Last week my daughter came home from school pretty upset. She’s a fairly unflappable kid, so I sat right down with her to get the scoop.
They’d run races in P.E., and she had come in last… every time.
“I hate not being fast,” she said.
Of course I felt terrible when I heard that, because I am not a fast runner and I did not marry a fast runner. She’s never going to be a fast runner, at least not if she relies only on what she’s gotten from her parents. How could I not feel at least somewhat responsible?
So I told her the story of how, in my junior year of high school, I joined the track team. All my friends were on track, and the only way to hang out with them was to join the team.
The coach immediately saw that I was no sprinter. He suggested I compete in the distance races, the mile and two-mile. You didn’t have to be so fast to run those.
My first mile, I told my daughter, I ran in 15:09. She said, “That’s fast!”
“Actually it was really slow,” I said. “Most people can a walk a mile faster than that. But I worked hard for the next two years, and when I raced my last mile, my time was 6:11.”
I told her that though I wasn’t naturally fast, I was good at a kind of stubborn endurance, and that had made a difference in every race.
Then I pointed out that she’d never actually done much running. “I’ll run with you if you want to work on getting faster.”
“No,” she said. “I just want to be fast.”
Obviously my great wisdom and life experience were not working in this situation, so I brought out Sir Ken Robinson’s fabulous book, The Element, and read her a part that had recently struck a cord with me:
“My brother Ian… was in a band in Liverpool that included an extremely talented keyboard player named Charles. After one of their gigs, I told Charles how well I thought he’d played that night. Then I said I’d love to be able to play keyboards that well. ‘No, you wouldn’t,’ he responded. Taken aback, I insisted that I really would. ‘No,’ he said. ‘You mean you like the idea of playing keyboards. If you’d love to play them, you’d be doing it.’ He said that to play as well as he did, he practiced every day for three or four hours in addition to performing. He’d been doing that since he was seven.

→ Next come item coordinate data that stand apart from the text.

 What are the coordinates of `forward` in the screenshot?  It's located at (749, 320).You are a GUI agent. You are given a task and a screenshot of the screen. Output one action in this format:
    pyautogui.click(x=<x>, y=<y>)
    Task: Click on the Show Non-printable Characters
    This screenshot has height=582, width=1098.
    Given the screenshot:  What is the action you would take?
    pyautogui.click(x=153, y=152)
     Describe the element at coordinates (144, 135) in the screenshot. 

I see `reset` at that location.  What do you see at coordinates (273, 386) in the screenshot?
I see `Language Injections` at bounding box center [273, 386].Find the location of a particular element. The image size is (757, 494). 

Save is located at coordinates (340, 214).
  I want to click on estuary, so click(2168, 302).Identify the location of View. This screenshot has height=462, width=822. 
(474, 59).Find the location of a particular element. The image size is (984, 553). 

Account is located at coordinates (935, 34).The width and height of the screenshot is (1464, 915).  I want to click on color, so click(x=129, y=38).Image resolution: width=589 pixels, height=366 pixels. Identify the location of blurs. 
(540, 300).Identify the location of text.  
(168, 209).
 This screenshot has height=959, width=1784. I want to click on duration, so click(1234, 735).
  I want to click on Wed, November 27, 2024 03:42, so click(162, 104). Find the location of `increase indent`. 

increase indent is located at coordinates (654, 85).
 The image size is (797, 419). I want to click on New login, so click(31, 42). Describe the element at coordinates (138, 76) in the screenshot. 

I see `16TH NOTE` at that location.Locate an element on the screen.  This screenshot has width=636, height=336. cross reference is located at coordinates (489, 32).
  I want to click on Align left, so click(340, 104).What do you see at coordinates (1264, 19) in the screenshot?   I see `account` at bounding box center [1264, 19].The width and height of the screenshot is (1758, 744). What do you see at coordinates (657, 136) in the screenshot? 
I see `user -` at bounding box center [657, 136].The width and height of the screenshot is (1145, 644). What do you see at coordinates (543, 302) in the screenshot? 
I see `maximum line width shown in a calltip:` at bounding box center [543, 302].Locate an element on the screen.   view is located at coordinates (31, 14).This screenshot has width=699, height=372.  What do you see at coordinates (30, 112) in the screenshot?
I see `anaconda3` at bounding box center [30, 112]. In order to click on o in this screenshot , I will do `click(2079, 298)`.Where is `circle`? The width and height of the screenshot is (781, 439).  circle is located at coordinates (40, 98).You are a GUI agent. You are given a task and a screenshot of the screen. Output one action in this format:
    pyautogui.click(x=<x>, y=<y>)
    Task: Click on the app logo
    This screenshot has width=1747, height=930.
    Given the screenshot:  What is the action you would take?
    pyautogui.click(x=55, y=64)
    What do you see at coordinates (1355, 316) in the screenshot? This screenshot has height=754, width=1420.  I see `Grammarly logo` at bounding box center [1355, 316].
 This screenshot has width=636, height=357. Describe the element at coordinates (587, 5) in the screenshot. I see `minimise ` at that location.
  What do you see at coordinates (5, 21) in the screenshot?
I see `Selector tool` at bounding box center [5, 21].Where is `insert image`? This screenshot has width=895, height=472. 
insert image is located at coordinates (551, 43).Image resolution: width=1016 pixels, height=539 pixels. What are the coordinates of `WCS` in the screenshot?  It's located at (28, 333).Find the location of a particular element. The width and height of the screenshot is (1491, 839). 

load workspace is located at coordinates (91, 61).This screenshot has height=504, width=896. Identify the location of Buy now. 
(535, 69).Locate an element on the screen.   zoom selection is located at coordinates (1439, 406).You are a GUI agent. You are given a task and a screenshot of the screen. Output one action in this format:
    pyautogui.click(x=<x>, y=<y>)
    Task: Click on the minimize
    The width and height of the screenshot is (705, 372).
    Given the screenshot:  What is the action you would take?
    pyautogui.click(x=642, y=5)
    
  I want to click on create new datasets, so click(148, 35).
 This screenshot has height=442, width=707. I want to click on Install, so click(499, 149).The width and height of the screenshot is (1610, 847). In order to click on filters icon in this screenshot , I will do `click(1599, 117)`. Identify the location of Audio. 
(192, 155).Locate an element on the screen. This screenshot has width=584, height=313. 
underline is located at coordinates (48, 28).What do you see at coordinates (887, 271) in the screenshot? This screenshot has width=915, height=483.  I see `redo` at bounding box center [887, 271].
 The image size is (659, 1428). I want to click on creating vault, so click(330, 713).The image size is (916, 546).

“Suddenly playing keyboards as well as Charles didn’t seem that as appealing. I asked him how he kept up that level of discipline. He said, ‘Because I love it.’ He couldn’t imagine doing anything else.”
My daughter and I went on to discuss what Sir Ken Robinson says in the rest of the book, which is that we all have things we like to do, and we also have things we are good at, and it’s when those two things come together – what we like and what we are good at – that we find our true purpose. Sometimes we like something, like running fast, but we aren’t naturally “good” at it, so it takes effort.
I said to her, “You are good at math.”
She said, “But I don’t like it.”
I said, “Right. Because you don’t like it, math feels like work. But you are good at swimming. And you like it. So swim practice doesn’t feel like work, does it?”
After our conversation, I couldn’t helping thinking how everything seems possible when we are very young. Then, as life goes along, possibilities fall away, kind of like the booster rocket on a space shuttle, except over and over.
This is sad and unjust if opportunities are striped away not due to our own momentum through life, but instead due to barriers or discriminations – social, economic, historic.
If this is not the case, however, then it can feel good to travel light.
Take the running, for example. I was not born to be a runner: I have bunion-prone feet and tweaky knees, short legs and a large bust relative to my stature, none of which helped with running. But I did enjoy it. I liked it so much that I ran for sixteen years, and in several countries. My stubborn endurance carried me through the Chicago Marathon in 3:52. Then my feet, which had never liked the running as much as I did, finally had enough.
So I moved on to hiking. Hiking requires more endurance than speed, so it’s a way better fit. So is yoga. And my body feels so much healthier.
Now that I no longer have to worry about running marathons, or becoming a scientist, President of the United States, or CEO of a tech company, I have so much more energy and attention for my writing.
Of course there are some regrets. I would have liked, for example, to be a journalist. If I’m honest with myself, however, I have to admit I don’t like working all night for a deadline or being away from home very long. So even if I had been good at journalism, which I suspect I might have been, I probably wouldn’t have liked it. On the other hand, I’ve discovered that I do like working long hours all by my lonesome, which dovetails nicely with… novel writing!
It’s kind of a relief to look at life this way. Instead of being burdened with what we’re not particularly good at, or don’t really like, we can pay more attention to our passions.
Anyhow, the next day Coco told me she wasn’t as frustrated about the running. “Some days I’m more upset about it than others,” she confided. Then she went on to tell me that she’d been put into a reading group with other “book worm” girls.
“I’m a good reader,” she said. “And I like it.”
Some things fall away; others become clear.